This is being denied today. It is being denied in the interest of an Arminian conception of faith—faith as man’s act, not God’s act. But faith at rock bottom is union and communion with Jesus Christ. That that is being denied in the Protestant Reformed Churches is inexcusable, and it is refusal to hear the instruction of the denomination’s theological father, Herman Hoeksema. He was crystal clear when he wrote the following regarding faith:

Faith is really the bond whereby God’s people are united with Christ, the means whereby God ingrafts them into Christ and makes them one plant with him, so that they stand in living communion with him. All the benefits of salvation have not only been merited by Christ, but also are literally in him. He is their wisdom, righteousness, and complete redemption. From him and out of him they receive grace for grace. We must maintain that faith is God’s own work, the work of his free grace within his people, the spiritual means of God, the spiritual power (habitus), whereby God ingrafts them into Christ through the Holy Spirit, and whereby he causes all the blessings of salvation to flow out of Christ to them. It is the bond to Christ whereby their souls cleave unto him, live out of him, and receive and appropriate all his benefits.4

Herman Hoeksema taught that because the Reformed creeds teach that. Thus it is inexcusable for a Reformed theologian to deny that faith is union with Jesus Christ. The creeds are crystal clear on these two facts: first, salvation consists in union with Jesus Christ; second, union with Jesus Christ is faith.

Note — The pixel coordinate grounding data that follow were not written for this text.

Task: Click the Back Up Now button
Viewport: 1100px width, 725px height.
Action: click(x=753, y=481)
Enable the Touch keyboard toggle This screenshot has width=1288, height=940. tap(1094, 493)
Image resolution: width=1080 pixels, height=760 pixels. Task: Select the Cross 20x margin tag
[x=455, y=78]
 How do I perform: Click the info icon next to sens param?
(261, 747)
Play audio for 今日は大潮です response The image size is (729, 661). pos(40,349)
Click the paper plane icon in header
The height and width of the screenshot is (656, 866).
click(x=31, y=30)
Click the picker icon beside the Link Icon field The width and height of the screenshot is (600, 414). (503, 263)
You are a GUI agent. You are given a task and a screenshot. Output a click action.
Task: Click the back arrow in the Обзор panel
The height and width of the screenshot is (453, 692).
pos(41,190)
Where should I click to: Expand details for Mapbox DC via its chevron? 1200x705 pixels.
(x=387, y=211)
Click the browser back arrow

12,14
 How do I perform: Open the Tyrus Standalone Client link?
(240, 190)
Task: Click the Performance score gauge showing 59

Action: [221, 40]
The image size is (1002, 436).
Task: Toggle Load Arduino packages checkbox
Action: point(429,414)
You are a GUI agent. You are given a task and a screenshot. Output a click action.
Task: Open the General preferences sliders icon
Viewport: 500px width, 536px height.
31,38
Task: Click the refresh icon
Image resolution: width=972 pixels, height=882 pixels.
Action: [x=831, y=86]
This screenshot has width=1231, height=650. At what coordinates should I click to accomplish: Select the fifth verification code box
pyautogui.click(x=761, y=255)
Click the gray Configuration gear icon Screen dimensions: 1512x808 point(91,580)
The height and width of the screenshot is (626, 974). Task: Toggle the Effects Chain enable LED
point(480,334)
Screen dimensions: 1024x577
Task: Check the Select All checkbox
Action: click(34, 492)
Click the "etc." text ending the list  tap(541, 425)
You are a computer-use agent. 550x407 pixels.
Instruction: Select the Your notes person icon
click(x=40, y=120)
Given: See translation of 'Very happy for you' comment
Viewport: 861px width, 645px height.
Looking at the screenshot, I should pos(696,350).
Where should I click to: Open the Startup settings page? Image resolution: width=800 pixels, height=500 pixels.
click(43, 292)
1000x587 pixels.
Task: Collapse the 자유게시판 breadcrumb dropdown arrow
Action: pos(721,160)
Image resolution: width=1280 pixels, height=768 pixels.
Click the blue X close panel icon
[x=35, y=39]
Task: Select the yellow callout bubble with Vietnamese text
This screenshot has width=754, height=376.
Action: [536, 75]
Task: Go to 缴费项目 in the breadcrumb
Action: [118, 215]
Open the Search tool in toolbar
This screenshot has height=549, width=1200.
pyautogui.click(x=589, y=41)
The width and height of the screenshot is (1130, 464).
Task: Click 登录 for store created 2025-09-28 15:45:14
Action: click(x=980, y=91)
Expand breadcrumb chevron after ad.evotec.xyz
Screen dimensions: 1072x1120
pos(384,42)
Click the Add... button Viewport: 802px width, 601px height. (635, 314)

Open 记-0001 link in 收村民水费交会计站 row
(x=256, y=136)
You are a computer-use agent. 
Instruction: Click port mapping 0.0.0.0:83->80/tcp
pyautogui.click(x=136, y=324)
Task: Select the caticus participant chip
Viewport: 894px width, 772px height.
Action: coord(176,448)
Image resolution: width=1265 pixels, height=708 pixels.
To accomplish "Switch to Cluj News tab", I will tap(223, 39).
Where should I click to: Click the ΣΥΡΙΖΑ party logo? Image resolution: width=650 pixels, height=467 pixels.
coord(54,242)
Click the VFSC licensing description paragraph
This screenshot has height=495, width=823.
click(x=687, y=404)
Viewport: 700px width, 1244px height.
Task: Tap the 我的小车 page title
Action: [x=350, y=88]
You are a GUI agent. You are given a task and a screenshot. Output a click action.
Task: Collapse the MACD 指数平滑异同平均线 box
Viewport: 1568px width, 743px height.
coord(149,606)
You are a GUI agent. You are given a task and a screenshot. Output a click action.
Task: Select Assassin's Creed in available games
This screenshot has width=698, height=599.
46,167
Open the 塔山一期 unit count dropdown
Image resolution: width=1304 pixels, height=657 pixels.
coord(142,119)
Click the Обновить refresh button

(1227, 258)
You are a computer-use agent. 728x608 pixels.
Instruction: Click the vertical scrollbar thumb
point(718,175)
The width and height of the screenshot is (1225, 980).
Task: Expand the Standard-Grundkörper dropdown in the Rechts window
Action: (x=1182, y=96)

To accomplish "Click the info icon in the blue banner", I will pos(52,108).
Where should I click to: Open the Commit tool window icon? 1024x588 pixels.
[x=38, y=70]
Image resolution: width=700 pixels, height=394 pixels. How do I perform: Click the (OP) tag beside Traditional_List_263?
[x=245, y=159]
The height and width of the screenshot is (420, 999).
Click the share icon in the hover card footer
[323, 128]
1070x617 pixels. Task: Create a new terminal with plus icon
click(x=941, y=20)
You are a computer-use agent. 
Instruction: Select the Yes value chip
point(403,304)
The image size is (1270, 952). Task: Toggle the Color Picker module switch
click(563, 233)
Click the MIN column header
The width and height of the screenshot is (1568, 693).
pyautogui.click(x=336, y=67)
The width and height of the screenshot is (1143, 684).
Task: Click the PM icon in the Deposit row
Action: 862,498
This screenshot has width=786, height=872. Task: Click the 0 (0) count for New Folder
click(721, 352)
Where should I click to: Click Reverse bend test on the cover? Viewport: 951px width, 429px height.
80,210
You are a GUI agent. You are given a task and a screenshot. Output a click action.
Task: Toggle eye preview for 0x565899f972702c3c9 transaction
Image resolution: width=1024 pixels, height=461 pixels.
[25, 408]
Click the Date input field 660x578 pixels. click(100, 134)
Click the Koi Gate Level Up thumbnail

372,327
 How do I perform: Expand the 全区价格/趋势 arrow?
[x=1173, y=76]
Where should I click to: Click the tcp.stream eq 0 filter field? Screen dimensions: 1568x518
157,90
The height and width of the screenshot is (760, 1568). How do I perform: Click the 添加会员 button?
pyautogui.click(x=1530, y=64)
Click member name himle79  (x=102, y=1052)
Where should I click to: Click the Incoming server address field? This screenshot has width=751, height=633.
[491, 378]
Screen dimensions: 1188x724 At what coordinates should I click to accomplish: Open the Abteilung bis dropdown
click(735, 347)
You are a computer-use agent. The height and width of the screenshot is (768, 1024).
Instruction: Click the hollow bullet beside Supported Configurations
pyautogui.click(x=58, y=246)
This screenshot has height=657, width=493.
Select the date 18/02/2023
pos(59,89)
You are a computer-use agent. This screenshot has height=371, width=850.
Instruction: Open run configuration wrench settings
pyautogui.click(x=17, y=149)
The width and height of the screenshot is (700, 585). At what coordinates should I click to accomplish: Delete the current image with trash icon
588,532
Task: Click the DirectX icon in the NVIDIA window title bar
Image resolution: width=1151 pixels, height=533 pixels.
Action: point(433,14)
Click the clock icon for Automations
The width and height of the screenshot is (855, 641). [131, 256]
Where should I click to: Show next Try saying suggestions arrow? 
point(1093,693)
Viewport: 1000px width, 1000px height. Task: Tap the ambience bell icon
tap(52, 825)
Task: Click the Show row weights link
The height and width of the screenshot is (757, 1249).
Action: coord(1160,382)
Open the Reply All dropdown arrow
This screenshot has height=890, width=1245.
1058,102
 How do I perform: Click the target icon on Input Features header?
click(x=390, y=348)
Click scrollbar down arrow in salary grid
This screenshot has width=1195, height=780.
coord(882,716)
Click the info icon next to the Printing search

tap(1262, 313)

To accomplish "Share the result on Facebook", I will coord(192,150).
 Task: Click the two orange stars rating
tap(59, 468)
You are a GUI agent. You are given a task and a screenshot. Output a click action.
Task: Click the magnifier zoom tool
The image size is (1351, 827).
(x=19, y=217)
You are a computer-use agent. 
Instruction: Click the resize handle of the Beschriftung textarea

The elect become partakers of Christ only by faith, and faith at its essence is union with Christ.

That this fact—that union with Christ is the bond of faith—has not always been so clearly communicated in Reformed theology and in some cases has been denied outright is inexcusable in light of the teaching of the Reformed creeds. This view of the essence of salvation as union and communion with Jesus Christ and the definition of this union as the bond of faith is creedal.

First, I must prove from the Reformed creeds that the essence of salvation consists in union with Christ.

The Form for the Administration of Baptism teaches that “as they [our children] are without their knowledge partakers of the condemnation in Adam, so are they again received into grace in Christ.” Our children were in Adam and partakers of his condemnation without their works. Our elect children are in Christ and partakers of his grace without their works. And the parents at baptism confess about their children that they “are subject to all miseries, yea to condemnation itself, yet that they are sanctified in Christ, and therefore, as members of his church, ought to be baptized” (Confessions and Church Order, 259, 260). The elect children are sanctified in Christ. They are members of Christ, or are one with Christ, and they receive all that belongs to Christ.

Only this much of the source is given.